_Problem requirements_. Please set out the material from the line containing "The width and height of the screenshot is (418, 544)." through its last line as a JSON list of strings, with one string per line and blank lines left out.

_Records for the exercise_.
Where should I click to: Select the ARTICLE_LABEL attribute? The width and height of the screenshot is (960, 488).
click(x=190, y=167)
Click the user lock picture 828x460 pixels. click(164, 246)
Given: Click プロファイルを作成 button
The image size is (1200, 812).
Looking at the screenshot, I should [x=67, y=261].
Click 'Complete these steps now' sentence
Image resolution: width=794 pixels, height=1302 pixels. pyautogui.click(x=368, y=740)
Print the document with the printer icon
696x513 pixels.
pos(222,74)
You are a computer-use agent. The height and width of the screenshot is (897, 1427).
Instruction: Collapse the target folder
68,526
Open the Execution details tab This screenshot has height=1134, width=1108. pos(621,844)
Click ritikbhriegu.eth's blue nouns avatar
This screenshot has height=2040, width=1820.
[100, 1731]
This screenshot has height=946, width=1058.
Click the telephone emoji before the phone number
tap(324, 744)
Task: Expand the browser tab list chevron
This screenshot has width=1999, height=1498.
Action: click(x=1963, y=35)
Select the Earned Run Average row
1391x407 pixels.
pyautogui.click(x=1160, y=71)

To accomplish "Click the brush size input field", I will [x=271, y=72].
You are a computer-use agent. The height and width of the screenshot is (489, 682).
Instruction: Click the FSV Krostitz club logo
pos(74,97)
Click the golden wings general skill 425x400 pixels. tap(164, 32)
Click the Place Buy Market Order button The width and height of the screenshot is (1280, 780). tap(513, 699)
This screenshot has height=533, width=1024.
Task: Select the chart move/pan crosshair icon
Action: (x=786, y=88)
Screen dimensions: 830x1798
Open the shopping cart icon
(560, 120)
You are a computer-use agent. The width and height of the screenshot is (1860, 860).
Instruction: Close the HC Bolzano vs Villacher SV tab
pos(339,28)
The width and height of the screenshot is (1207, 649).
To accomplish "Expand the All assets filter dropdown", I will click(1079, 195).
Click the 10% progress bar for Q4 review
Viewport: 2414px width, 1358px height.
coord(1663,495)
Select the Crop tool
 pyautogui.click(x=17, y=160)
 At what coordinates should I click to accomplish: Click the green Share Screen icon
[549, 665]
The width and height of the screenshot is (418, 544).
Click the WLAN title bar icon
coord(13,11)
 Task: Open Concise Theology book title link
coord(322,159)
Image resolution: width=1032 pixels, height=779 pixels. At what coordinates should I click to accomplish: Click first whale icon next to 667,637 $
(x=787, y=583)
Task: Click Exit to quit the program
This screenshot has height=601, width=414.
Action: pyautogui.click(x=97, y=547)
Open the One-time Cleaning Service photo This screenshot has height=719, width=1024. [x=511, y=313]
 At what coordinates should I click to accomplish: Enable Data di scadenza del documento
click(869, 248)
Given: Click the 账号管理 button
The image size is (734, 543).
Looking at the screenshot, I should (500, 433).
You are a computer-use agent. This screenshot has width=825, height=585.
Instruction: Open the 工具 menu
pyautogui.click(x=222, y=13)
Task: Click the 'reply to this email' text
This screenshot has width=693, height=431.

_Correct answer_.
[
  "The width and height of the screenshot is (418, 544).",
  "Click the WLAN title bar icon",
  "coord(13,11)",
  " Task: Open Concise Theology book title link",
  "coord(322,159)",
  "Image resolution: width=1032 pixels, height=779 pixels. At what coordinates should I click to accomplish: Click first whale icon next to 667,637 $",
  "(x=787, y=583)",
  "Task: Click Exit to quit the program",
  "This screenshot has height=601, width=414.",
  "Action: pyautogui.click(x=97, y=547)",
  "Open the One-time Cleaning Service photo This screenshot has height=719, width=1024. [x=511, y=313]",
  " At what coordinates should I click to accomplish: Enable Data di scadenza del documento",
  "click(869, 248)",
  "Given: Click the 账号管理 button",
  "The image size is (734, 543).",
  "Looking at the screenshot, I should (500, 433).",
  "You are a computer-use agent. This screenshot has width=825, height=585.",
  "Instruction: Open the 工具 menu",
  "pyautogui.click(x=222, y=13)",
  "Task: Click the 'reply to this email' text",
  "This screenshot has width=693, height=431."
]